Last month, I needed several reminders to partake in the census, because while I get that we need to be counted, there is a big part of me that resists being a number.
In the parsha cycle we are now beginning the book of Numbers. Every year when we read these Torah portions, I wonder about the necessity to wax so wordy about statistics. They list the numbers per tribe: “their offspring, stories, their families, their fathers’ households, the number of their names, from age 20 and up…” repeatedly for each tribe, and then again it does the math for us at the end. Why??
Honestly, I haven’t found an answer that satisfies me yet. But I still try to make meaning where I can:
Actually, in the Torah – they weren’t actually counting people. That is technically not allowed. Maybe because we not really supposed to be reduced to statistics. They were counting coins. The Torah makes it very clear that the coins in no way represented individual differences: “the poor won’t give less and the rich won’t exceed the half shekel contribution.” Humanity is not gauged by socio-economic status.
There are a few ways to say “count” in Hebrew:
L’spor: which also means to tell a story, with slightly altered vowels. (We have this in English too; think of a bank “teller” or to “recount” a story.) We don’t just count for the sake of having stats; what we enumerate is there to tell us something, to give us information to extrapolate for valuable application.
L’mnot: which also means to apportion or appoint. When we count out quantities, often it’s for the purpose of allocation or distribution. We assign sums to utilize resources or manpower efficiently.
L’fkod: which also means to remember or assign a task (also the root of the word “collateral- pikadon.” When we count things, we are acknowledging their existence, and generally designating them for a specific purpose.
L’sah: which also means to uplift, carry, or forgive. When we list items or people, and assign them a sense of value, we show that they “count,” they matter, they have weight and worth.

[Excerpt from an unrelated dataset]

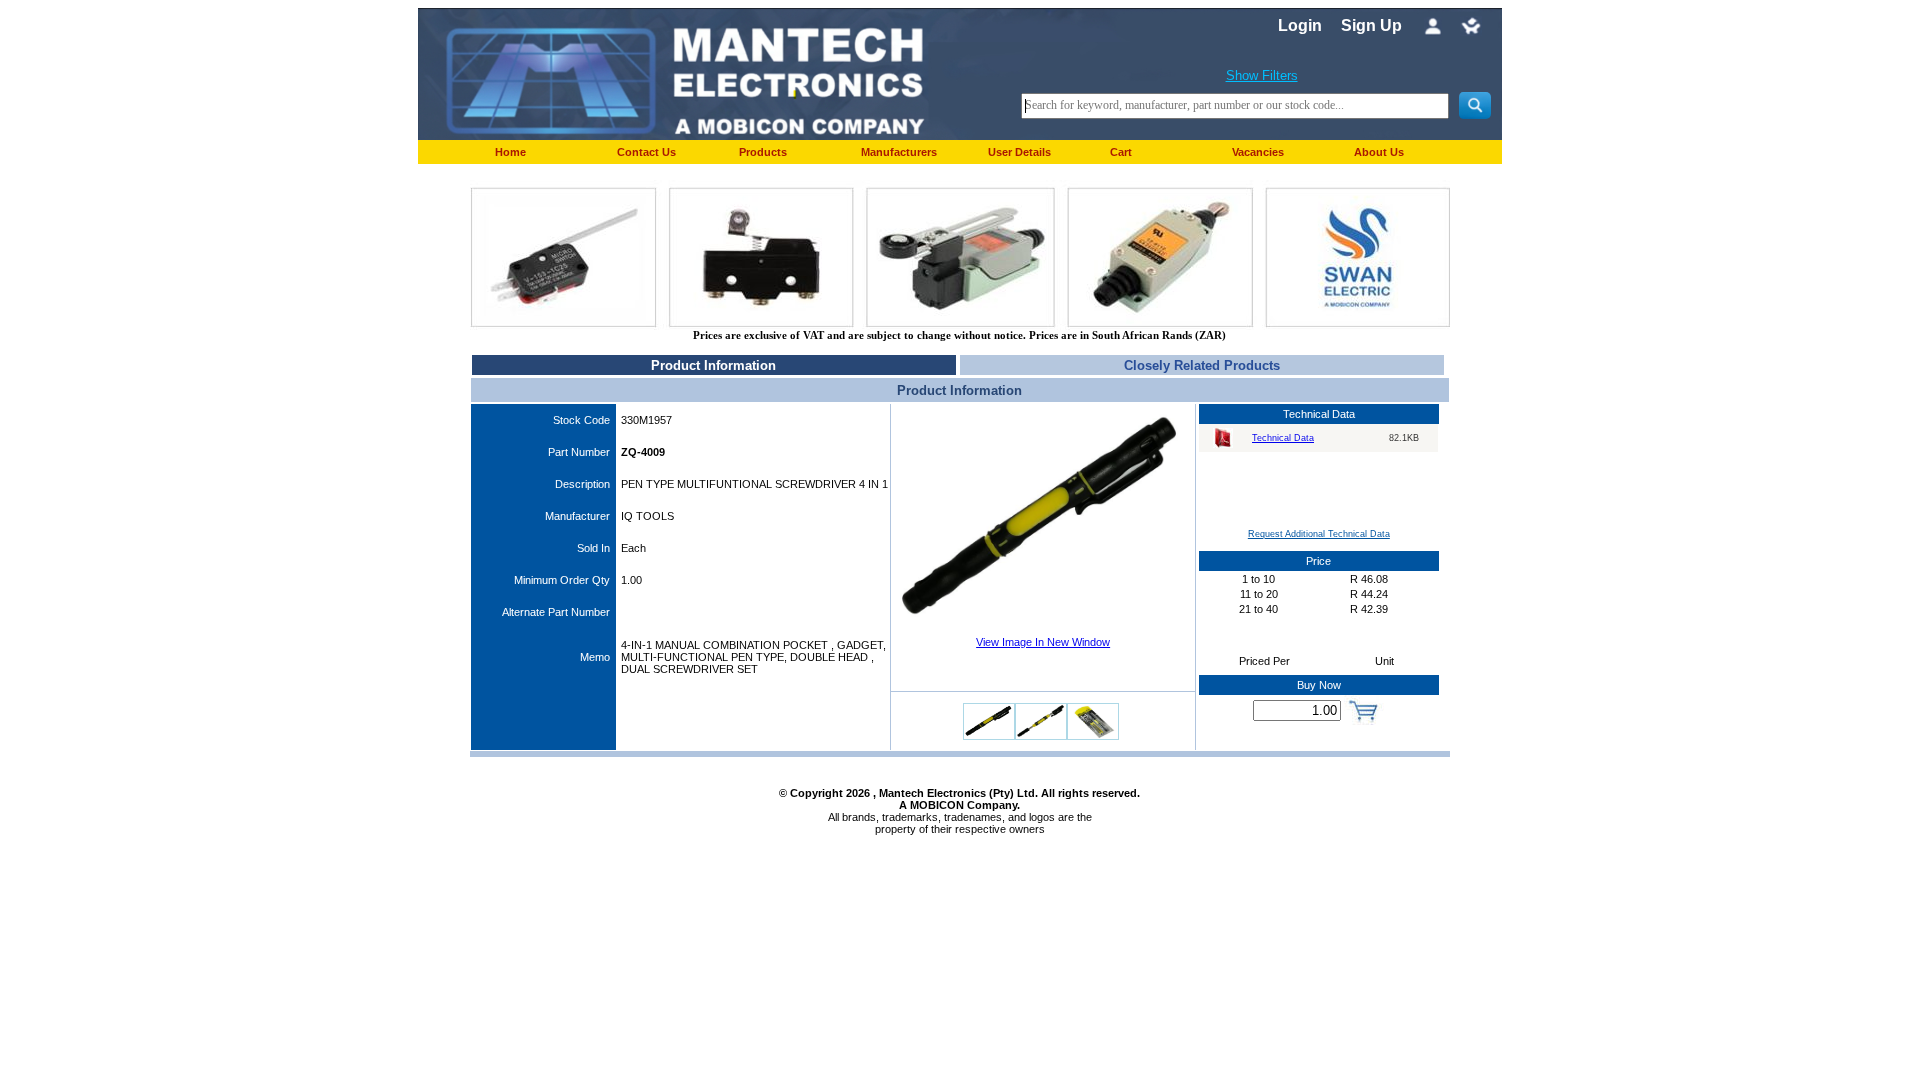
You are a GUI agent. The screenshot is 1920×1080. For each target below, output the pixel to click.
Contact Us (646, 152)
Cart (1121, 152)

We tend to read this portion during the “sefira” (omer counting) time of year, and as all the Yeshiva elementary teachers always liked to say: “It’s not just about counting the days, it’s about making the days count. That’s why we count up, not down.” Counting days, coins, soldiers. Why?
We humans have two very basic emotional needs: to individuate and to belong.
We each want to live our own story, have our own purpose, be remembered, uplifted, and appointed to our own identity and calling. (Yes, my alert reader friends, that sentence just incorporated all the meanings for “count” listed above.)
But. No, not but. AND. And, besides for wanting to be individuals, we also don’t want to feel totally alone. We crave connection, we require social support and interaction. We want to know how we’re doing, who our people are, where we fall in the bell curves. Belonging to groups, being part of a larger whole, can be a source of strength and joy- and on the flipside, feeling fully on the outside, that loneliness is excruciating. And so we try to walk the line- to balance the needs and identity of the self with that of the group, individual and collective. Whether it’s a relationship, a family unit, a tribe, a nation or humanity- the concentric circles of being exist in delicate homeostasis.
We don’t count people directly. People are not numbers; we are names and souls. We don’t formally reduce to statistics. But at the same time, there IS a certain equality factor: each of us is a child of G-d. We are each endowed with an immutably holy soul, a Divine spirit. We are born, we die, and we do stuff in between. We have intrinsic worth. There are times, like when we’re planning a party or a war, we need to know how many bodies to account for. And so everyone gives a literal token- a half shekel to say: “I am here. I am not this coin, this number, this statistic, but I need to line up with my brothers, to defend, to account, to take my place as an important member of this group, so that we know we’re all here, who’s doing what, and that we all matter.” (And that’s why it’s half a shekel not a whole; to symbolize incompletion- more over-repeated school lessons.)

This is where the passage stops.